Esta cidade não se conhece numa hora

Foto
A Igreja de San Juan é uma das muitas românicas de ZamoraGrande parte dos edifícios Arte Nova encontram-se na Rua de Santa Clara

Situada na orla do Douro, a uma centena de quilómetros da fronteira portuguesa, Zamora conta com 23 igrejas românicas, inúmeros edifícios de Arte Nova e um punhado de museus. António Sá (fotos) e Ana Pedrosa (texto) foram à procura do património e acabaram por descobrir uma cidade aprazível, com muitos espaços verdes, animados bares de tapas e ruelas por onde passaram alguns protagonistas da História ibérica

A Bem Cercada. Em tempos de guerra, Zamora mereceu o epíteto graças ao conjunto de muralhas que protegeu a urbe durante séculos de invasões, ataques e lutas fratricidas, como a que motivou o cerco de 1072, a que sucumbiu após sete meses de intensa resistência. Dessa época ficou a célebre frase, que os locais tanto gostam de repetir: "Zamora não se ganhou numa hora".

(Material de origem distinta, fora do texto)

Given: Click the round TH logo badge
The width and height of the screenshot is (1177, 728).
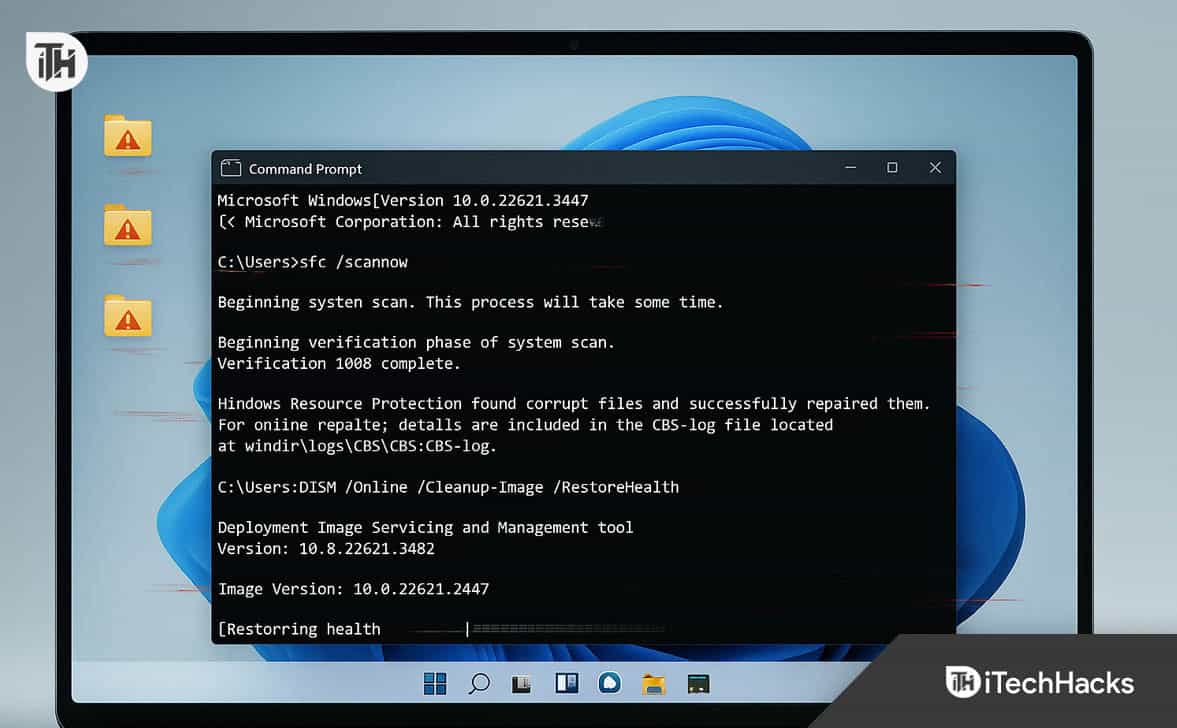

Em tempos pacíficos, a cidade continua bem protegida, agora pelas águas mansas do Douro. Aqui o rio é espelho onde se miram as torres das igrejas, as casas em cascata ribeirinha e os choupos esguios, é vereda para os passeios de caiaques que ali desaguam ao entardecer, é cenário para piqueniques em tardes de estio e para os jogos de cartas dos amigos do costume que nas suas margens marcam encontro, é companhia serena ao longo da extensa ecopista que rodeia a cidade.

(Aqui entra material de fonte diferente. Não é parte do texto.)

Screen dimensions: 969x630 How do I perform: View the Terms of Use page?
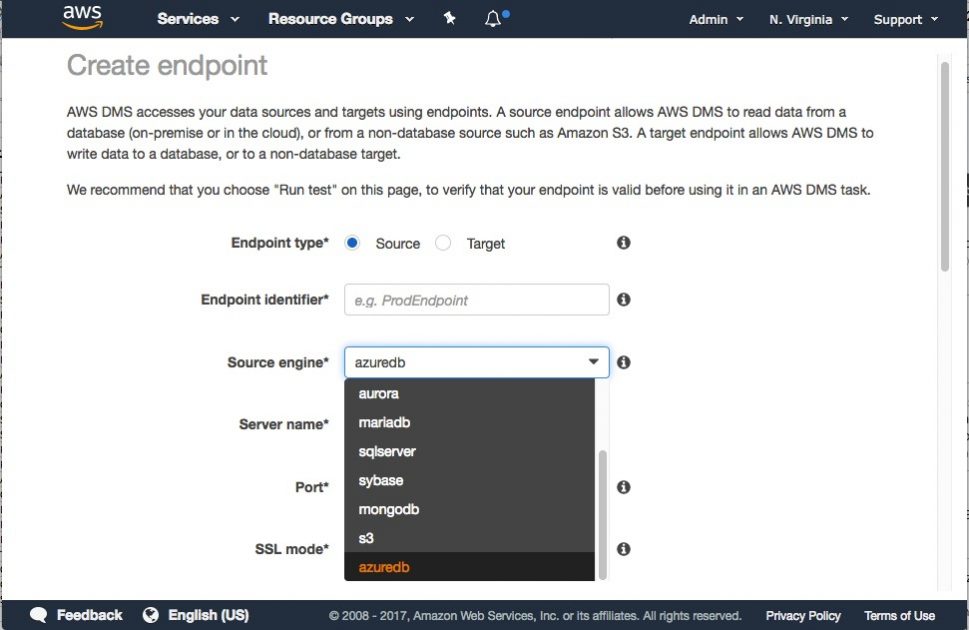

Relaxar à beira-rio pode ser uma das razões para visitar Zamora (porque não?), embora a cidade tenha muito mais para oferecer. Sejam os edifícios Arte Nova que justificam a sua inclusão no clube restrito de cidades que integram a Rota Europeia do Modernismo (tal como Barcelona, Paris, Antuérpia e Ljubljana) ou a maior concentração de monumentos românicos do Velho Continente. E ainda uma mão-cheia de museus (da iconografia religiosa da Semana Santa às esculturas de Baltasar Lobo), bares de tapas inigualáveis e um dédalo de ruelas por onde passaram alguns protagonistas da História ibérica.

Aqui nasceu Portugal

Por mais que se procure, a inscrição não se encontra em parte alguma, nem há por aqui placa ou monumento que celebre o nascimento de um país. Mas a verdade é que foi dentro destas muralhas, pela assinatura do Tratado de Zamora, a 5 de Outubro de 1143, que Portugal viu reconhecida a sua independência. Por essa altura já o burgo estava bem estabelecido como ponto estratégico nas lutas ibéricas pela reconquista. Situada entre o reino das Astúrias, a norte, e a sul pelas vastas planícies dominadas pelas tropas muçulmanas, entre os séculos VIII e X a cidade (que seria baptizada de Azemur - olival silvestre - pelos árabes) mudou de mãos várias vezes, ora estando sob a alçada dos seguidores do Islão ora controlada pelos crentes na Bíblia. Mas no século XII eram já os templos católicos que floresciam, erguendo-se na cidadela medieval e nos vales adjacentes.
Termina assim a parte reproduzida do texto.